» **Work to do**
Put everything from the line containing "Describe the element at coordinates (116, 104)" down to the end of the data into a Markdown table with the columns Row and Line Text, skipping any blank lines.

[Entries for locating words and elements]

__________________________________________________

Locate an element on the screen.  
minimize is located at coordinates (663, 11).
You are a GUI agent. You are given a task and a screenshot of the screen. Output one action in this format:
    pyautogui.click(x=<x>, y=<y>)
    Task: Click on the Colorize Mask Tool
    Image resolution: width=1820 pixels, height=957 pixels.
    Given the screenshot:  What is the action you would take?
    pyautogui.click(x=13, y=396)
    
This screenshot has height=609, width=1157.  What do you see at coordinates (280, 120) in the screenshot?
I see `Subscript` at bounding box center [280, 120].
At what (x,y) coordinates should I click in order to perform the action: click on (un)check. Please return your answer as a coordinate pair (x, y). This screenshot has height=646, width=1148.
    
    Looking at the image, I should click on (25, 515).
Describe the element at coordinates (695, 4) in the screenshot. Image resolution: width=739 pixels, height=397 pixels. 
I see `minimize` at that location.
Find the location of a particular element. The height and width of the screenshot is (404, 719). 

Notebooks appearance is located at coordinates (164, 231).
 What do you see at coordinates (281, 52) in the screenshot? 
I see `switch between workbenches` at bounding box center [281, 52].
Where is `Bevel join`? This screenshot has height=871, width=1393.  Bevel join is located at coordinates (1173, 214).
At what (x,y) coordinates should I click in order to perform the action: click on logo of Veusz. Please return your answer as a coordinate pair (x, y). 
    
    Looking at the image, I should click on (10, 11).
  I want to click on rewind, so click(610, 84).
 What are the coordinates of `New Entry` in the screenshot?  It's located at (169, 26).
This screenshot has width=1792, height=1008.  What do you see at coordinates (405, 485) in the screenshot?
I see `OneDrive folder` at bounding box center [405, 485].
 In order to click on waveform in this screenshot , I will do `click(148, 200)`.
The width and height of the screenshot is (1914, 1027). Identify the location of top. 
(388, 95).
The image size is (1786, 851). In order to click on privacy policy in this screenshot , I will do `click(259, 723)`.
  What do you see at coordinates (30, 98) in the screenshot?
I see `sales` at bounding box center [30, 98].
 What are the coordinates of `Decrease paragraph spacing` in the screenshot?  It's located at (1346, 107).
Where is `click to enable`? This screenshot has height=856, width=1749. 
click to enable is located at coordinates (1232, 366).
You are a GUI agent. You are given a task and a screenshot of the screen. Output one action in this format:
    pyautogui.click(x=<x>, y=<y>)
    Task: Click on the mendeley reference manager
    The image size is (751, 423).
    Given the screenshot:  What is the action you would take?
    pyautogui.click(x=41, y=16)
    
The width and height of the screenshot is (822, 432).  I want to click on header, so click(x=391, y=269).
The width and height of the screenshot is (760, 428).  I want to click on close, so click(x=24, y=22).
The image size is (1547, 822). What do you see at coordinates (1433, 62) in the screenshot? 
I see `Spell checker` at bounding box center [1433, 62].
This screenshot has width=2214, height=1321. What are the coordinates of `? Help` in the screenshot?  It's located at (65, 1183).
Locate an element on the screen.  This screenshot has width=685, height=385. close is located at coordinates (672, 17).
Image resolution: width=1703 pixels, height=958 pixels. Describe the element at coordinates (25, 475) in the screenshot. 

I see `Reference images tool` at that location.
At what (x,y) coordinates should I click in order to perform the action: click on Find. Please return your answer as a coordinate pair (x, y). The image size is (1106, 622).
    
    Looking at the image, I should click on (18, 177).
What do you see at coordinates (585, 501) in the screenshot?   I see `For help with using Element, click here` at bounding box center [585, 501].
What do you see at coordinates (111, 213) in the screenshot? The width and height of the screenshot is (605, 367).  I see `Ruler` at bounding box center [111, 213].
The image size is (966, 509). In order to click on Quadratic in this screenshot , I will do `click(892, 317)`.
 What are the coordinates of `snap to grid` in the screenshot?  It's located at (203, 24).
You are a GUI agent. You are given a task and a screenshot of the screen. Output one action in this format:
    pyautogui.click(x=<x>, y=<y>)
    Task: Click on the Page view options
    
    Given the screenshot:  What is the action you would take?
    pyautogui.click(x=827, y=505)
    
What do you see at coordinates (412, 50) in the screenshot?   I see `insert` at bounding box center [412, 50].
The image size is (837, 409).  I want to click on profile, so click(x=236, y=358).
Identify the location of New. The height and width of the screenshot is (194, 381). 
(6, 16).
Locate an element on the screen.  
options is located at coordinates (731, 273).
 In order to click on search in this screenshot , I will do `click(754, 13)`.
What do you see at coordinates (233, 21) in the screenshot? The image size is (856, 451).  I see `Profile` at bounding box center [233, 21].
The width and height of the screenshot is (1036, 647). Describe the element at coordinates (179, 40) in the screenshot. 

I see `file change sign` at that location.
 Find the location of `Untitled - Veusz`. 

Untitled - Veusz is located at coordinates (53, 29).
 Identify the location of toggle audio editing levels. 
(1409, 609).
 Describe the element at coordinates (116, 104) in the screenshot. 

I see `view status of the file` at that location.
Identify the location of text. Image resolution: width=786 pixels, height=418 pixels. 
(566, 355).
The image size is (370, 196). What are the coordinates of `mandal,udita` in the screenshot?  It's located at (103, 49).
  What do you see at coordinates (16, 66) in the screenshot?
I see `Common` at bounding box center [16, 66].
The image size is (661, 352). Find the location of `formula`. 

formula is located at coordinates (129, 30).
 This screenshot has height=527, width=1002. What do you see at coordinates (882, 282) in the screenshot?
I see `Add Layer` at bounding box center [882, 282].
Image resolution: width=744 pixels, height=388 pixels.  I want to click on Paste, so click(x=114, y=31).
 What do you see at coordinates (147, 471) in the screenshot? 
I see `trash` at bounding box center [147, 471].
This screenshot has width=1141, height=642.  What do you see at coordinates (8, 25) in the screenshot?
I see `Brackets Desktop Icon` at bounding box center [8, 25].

__________________________________________________

» **Solved problem**
| Row | Line Text |
|---|---|
| 1 |  Describe the element at coordinates (116, 104) in the screenshot.  |
| 2 | I see `view status of the file` at that location. |
| 3 | Identify the location of text. Image resolution: width=786 pixels, height=418 pixels.  |
| 4 | (566, 355). |
| 5 | The image size is (370, 196). What are the coordinates of `mandal,udita` in the screenshot?  It's located at (103, 49). |
| 6 |   What do you see at coordinates (16, 66) in the screenshot? |
| 7 | I see `Common` at bounding box center [16, 66]. |
| 8 | The image size is (661, 352). Find the location of `formula`.  |
| 9 | formula is located at coordinates (129, 30). |
| 10 |  This screenshot has height=527, width=1002. What do you see at coordinates (882, 282) in the screenshot? |
| 11 | I see `Add Layer` at bounding box center [882, 282]. |
| 12 | Image resolution: width=744 pixels, height=388 pixels.  I want to click on Paste, so click(x=114, y=31). |
| 13 |  What do you see at coordinates (147, 471) in the screenshot?  |
| 14 | I see `trash` at bounding box center [147, 471]. |
| 15 | This screenshot has width=1141, height=642.  What do you see at coordinates (8, 25) in the screenshot? |
| 16 | I see `Brackets Desktop Icon` at bounding box center [8, 25]. |